# [Task details]
Make an exact copy of the lines from the one containing "Where should I" through the end of the records below, and leave out every picture.
[Start of section]
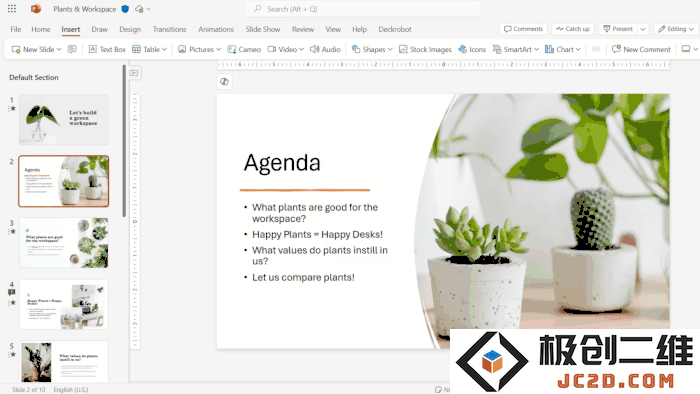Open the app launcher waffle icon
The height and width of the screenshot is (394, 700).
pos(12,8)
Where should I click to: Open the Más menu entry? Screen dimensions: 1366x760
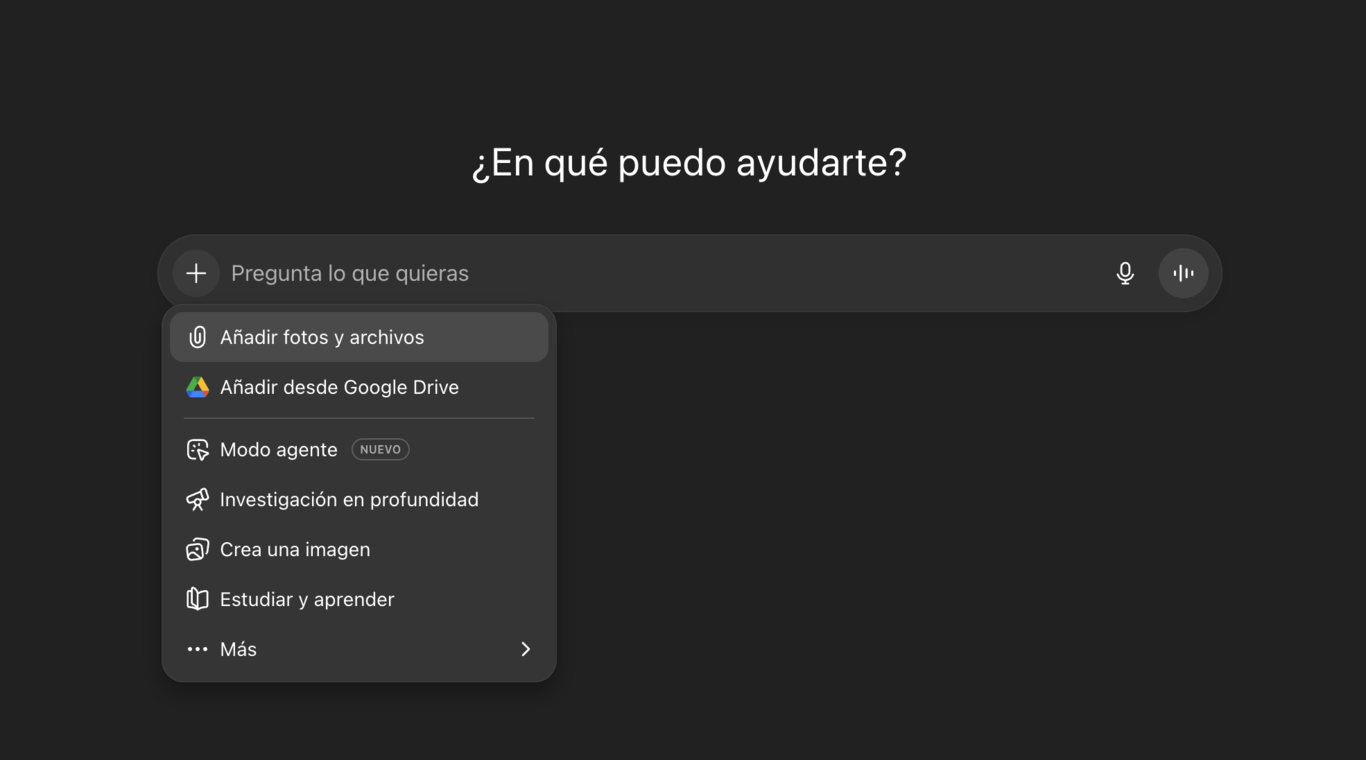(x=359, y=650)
[End of section]
# [Answer to the exercise]
Where should I click to: Open the Más menu entry? Screen dimensions: 1366x760
(x=359, y=650)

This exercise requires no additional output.